Koeksisters - A Recipe
For the syrup: 1kg sugar; 500ml water; 2 pieces fresh green ginger, peeled and crushed; ½ teaspoon cream of tartar; pinch of salt; grated rind and juice of ½ lemon.
For the dough: 500g flour; ½ teaspoon salt; 2 tablespoons of baking powder; 55g butter, grated; 1 egg; 300ml milk or water
To make the syrup, put all the ingredients in a saucepan. Heat (stirring) until the sugar has completely dissolved. Cover the mixture and boil for 1 minute. Remove the saucepan lid and boil the syrup for a further 5 minutes, but do not stir it. Remove the syrup from the stove and allow it to cool for at least 2 hours in a refrigerator, or overnight.
To make the dough, sieve together the dry ingredients and rub in the grated butter with your fingertips, or cut it in with a pastry cutter. Beat the egg, add 250ml of the milk or water and mix lightly with the dry ingredients to a soft dough. Add more milk or water if the dough is too stiff. Knead well until small bubbles form under the surface of the dough. Cover with a damp cloth and allow to stand for 30-60 minutes.

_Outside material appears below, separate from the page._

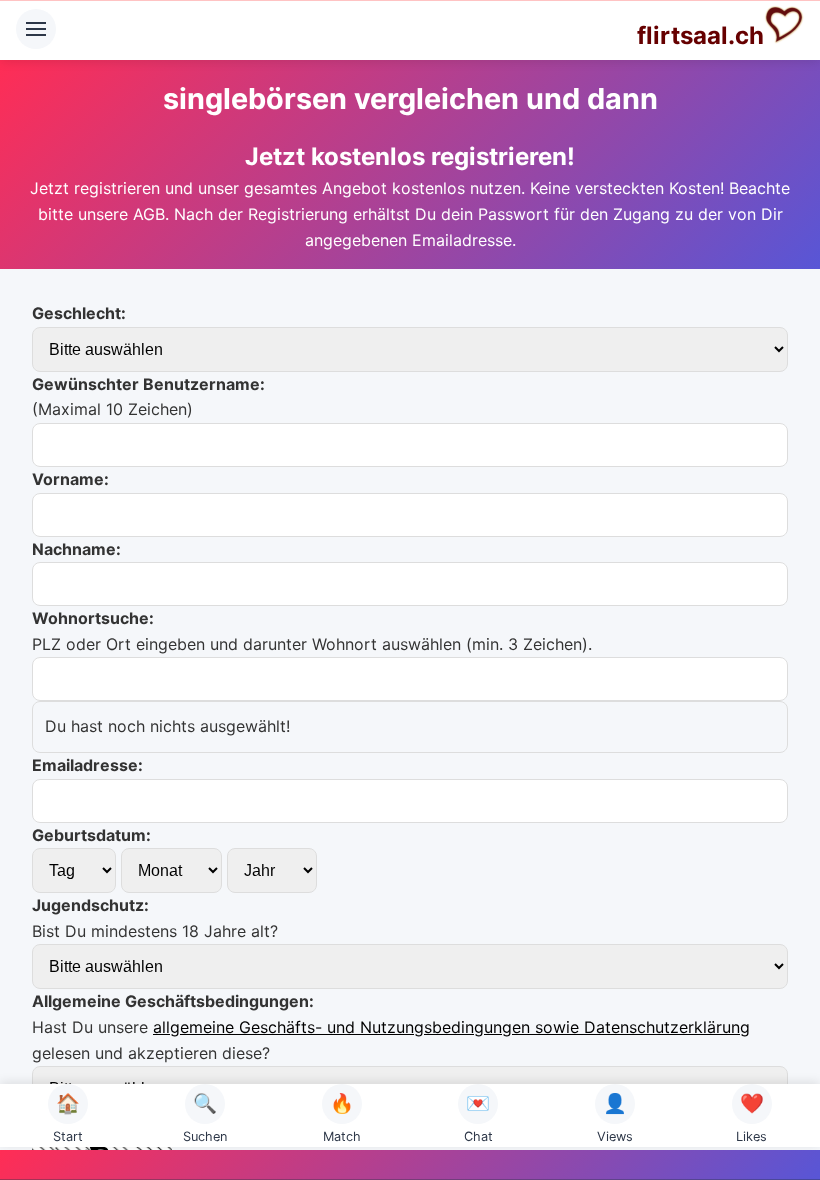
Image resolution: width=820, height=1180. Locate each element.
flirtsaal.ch (700, 35)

Roll out the dough to a thickness of 1 cm, then form koeksisters in either of the following ways:
Cut strips 1 cm wide and twist 2 strips together, or plait 3 strips together, cutting the twisted, or plaited lengths at 8cm intervals and pinching the ends together.
Alternatively, cut the dough into 8cm x 4cm pieces. Cut 2 vertical slits in each piece, reaching to 1cm from the end. Plait the 3 strips that have been formed and pinch together the loose ends.

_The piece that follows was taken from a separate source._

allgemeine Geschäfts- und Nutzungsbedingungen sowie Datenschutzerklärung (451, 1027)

Heat 7-8cm deep oil to 180-190°C – a cube of bread should turn golden-brown in a minute. Fry the koeksisters for 1-2 minutes, or until golden-brown, then turn them over with a fork and fry until golden-brown on the other side.Remove the koeksisters with a lifter or slotted spoon, drain them for a moment on paper towel and then plunge them into the cold syrup for 1-2 minutes. Stand the container of syrup in a bowel of ice so that the syrup will stay cold. Remove the koeksisters from the syrup with a lifter or slotted spoon, allowing the excess syrup to flow back into the basin, then drain them slightly on a wire rack.